Serguéi sonrió para sí, aunque se aseguró de que ella solo viera preocupación en su rostro.

Fueran del género humano o del género vampiro, siempre era muy fácil manipular a las mujeres.

—No te preocupes. Los detendremos. Cuando los clanes se den cuenta de que lo que sabemos es cierto, dejarán de esconderse. Lucharán contra ellos en lugar de inclinarse ante los humanos como esclavos.

Ella retiró la mano que él sujetaba y echó a andar. Serguéi contó sus pasos y, cuando llegó a treinta, supo que la tenía en su poder. Ahora ella le pertenecía.

—El príncipe Kourakin está más que capacitado; ¿por qué no vamos a verlo, Serguéi?

Se merecía una corona por esto, pensó Serguéi con placer. Todo se estaba desarrollando según sus planes.

—No podemos, amor mío. Si no puedo hacerles comprender la gravedad de la situación, me juzgarían. Solo necesito tiempo. Con un poco de tiempo puedo llevar al asesino ante los jefes y entonces sí me escucharán.

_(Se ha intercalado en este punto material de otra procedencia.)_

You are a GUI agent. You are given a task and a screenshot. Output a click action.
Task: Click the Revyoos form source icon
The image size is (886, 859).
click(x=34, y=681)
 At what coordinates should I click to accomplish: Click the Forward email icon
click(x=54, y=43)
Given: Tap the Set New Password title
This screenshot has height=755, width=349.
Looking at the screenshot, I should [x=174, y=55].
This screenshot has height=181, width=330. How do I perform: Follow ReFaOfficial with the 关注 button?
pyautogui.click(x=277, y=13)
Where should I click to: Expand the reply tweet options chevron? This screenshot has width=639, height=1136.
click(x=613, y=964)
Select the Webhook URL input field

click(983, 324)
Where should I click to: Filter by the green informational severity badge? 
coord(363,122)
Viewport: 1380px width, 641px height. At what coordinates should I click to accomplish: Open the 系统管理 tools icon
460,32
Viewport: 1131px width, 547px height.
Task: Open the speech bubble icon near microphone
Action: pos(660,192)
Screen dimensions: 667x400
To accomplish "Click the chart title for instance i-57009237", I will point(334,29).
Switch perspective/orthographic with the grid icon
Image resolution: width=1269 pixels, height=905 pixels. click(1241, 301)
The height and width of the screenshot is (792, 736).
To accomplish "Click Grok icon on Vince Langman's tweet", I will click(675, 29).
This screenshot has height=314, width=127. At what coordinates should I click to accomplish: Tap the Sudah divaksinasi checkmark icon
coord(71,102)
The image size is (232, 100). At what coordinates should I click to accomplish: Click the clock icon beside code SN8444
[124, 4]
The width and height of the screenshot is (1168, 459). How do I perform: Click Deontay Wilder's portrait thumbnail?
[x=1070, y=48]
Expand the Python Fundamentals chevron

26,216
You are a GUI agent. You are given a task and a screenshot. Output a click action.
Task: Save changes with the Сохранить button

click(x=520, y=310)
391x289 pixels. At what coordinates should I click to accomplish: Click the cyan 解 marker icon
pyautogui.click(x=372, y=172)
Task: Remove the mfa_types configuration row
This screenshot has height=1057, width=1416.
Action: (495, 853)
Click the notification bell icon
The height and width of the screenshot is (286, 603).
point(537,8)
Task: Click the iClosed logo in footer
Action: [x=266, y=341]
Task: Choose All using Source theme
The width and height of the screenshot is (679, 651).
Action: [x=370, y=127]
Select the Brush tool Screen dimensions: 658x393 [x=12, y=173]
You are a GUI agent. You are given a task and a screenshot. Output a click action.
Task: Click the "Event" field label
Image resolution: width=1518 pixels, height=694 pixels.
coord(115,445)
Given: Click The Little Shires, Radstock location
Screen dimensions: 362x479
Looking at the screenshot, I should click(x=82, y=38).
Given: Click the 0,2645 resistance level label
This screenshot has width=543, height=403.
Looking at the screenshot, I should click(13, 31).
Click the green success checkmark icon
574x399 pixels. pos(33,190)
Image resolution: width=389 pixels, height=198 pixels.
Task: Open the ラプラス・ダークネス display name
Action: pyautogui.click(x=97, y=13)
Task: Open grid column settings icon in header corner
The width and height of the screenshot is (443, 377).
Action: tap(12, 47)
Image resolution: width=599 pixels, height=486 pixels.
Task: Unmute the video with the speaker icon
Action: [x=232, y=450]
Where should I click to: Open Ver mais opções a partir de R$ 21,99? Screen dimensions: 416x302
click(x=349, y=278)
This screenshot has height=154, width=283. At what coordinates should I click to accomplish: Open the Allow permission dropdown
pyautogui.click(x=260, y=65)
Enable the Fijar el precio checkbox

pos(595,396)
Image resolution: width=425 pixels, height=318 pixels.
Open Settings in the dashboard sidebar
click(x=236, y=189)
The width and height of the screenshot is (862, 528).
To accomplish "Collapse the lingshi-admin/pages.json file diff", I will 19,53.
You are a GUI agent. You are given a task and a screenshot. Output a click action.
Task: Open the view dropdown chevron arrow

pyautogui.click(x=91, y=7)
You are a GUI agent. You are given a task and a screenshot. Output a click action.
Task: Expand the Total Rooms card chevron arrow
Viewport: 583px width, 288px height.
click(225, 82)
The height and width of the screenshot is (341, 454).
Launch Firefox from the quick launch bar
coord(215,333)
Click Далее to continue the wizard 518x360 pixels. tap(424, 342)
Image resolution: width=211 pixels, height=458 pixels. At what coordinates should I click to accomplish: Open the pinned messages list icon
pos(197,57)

Ella asintió con solemnidad.

—Tu trabajo es fácil —prosiguió Serguéi—. Solo tienes que asegurarte de que los jefes no me encuentren hasta que me libre de los depredadores humanos.

—¿Quieres decir que vas a perseguir al asesino tú mismo? —dijo la mujer con algo de duda en la voz. Aunque Serguéi no tenía la menor intención de hacerlo, le fastidiaba que ella no le creyera capaz de llevarlo a cabo.

—¡Por supuesto! Ya he matado a muchos humanos que querían hacernos daño, ¿no? Protejo este clan con mucha más efectividad que cualquiera de nuestros jefes, querida. Ellos no pueden hacer lo que yo hago porque están atados por leyes ridículas.

La mujer tardó un momento, pero al final asintió con la cabeza.

—Tengo que irme.

—Sí, por supuesto. Ve a casa. Y acuérdate de engañarlos. Lo único que tienes que hacer es darme tiempo y confiar en mí. Todo saldrá bien.

Serguéi la vio retirarse y oyó sus pasos mientras se alejaba. La risa rebotó en las vigas del techo. Perfecto, todo iba a la perfección. Ella se aseguraría de que no lo encontraran y le daría tiempo para empezar la guerra más sangrienta que la humanidad había conocido.